The 11th matt pond PA full-length, Winter Lives, features artwork that evokes Windham Hill’s catalog and suggests Roger McGuinn if he’d been to the acoustic emo manor born. As the album swirls and drifts like the titular season, a question skitters across the expanse: Is the title noun accompanied by an adjective or a verb?

“It’s supposed to be both,” says Matt Pond diplomatically. “It depends on who you’re talking to. If you like that person, you can agree on the name. If you don’t, you can say, ‘No, it’s this.’”

There’s no clarification in the album’s title track, with its acoustic guitar intro setting a crystalline tone as perfectly as Greg Lake’s “I Believe In Father Christmas.” Pond’s lyrics reflect each possibility. “I say ‘Winter lives’ and ‘Show me winter lives’ both,” says Pond. “It’s harder to hear, but I’m trying to make that point subtly.”

Winter Lives arrives 11 years after Pond’s nearly all covers EP, Winter Songs. He admits a deliberate connection between the two works but confesses to a theme obsession.

“I think an idea will get stuck in my mind and then I’ll write into it,” he says. “A lot of the finality of things is based in looking at mortality, from the specific spot where I’m standing, into that long or not-so-long distance, winter being the most deathly of them all. I think of albums, even as I’m writing them, as albums, so in some ways, when you write that first song, it’s a curse, but it’s a good curse. I wrote ‘Winter Lives,’ and I thought, ‘There’s so much more in these moments.’”

Pond, a New Hampshire native, understands the season that inspired Winter Lives, but he needed to write winter songs in the spring, so the album would arrive in context. Given his background, Pond didn’t scratch down too far to find inspiration. “It’s just visceral,” he says of winter. “There’s this coldness and shut-down emotional temperament to people in northern places, but when you get through that, there’s so much depth and reality to northern people.

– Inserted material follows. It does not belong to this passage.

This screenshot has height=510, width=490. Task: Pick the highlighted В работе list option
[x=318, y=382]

Dragging yourself outside is a big deal, and everything acquires an extra layer of labor. And an extra layer. I like the austerity, but then I like the eventual ‘removing your coat and opening up’ part of it, too.”

Pond, an admitted onetime “Beatles dork,” longtime collaborator Chris Hansen and cellist Shawn Alpay wrote Winter Lives and brought in the Mynabirds’ Laura Burhenn and Moving Panoramas’ Leslie Sisson to flesh out the sound. Most of the recording was done remotely but still retains a palpable immediacy.

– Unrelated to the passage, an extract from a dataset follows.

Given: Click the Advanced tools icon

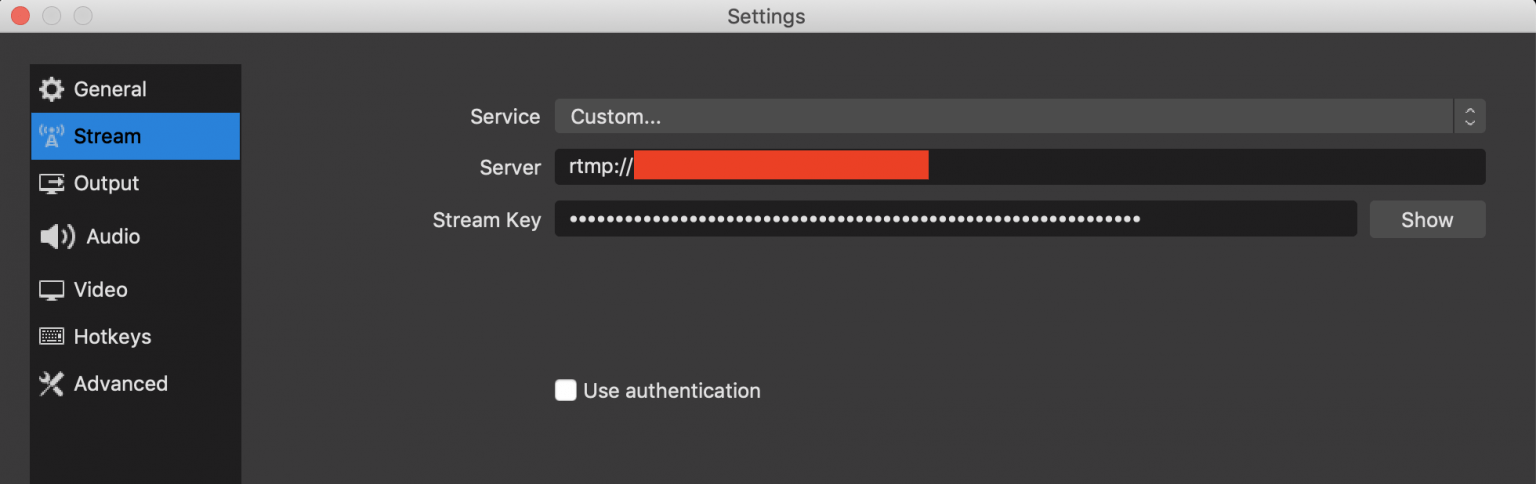Looking at the screenshot, I should tap(51, 384).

“Shawn lives in Portland now, so we used the internet a lot; it can be a tool for good,” says Pond. “The studio is my house for the most part. Shawn recorded stuff in his house, Chris makes a lot happen with a little stuff, and nothing is off the table. Some people know the studio backward and forward, and it’s a great place to open up songs, but I’m just not that way. I think it’s actually motivating to realize your limitations and accept anything that happens.”

Ranging from the jangly heartland chamber rock of “The Glow” to the poignant folk arrow of “Dirty Looks,” Winter Lives is also punctuated by little instrumental vignettes such as “Leggings In The Living Room,” which Pond asserts were not afterthoughts but intentionally purposed connective tissue.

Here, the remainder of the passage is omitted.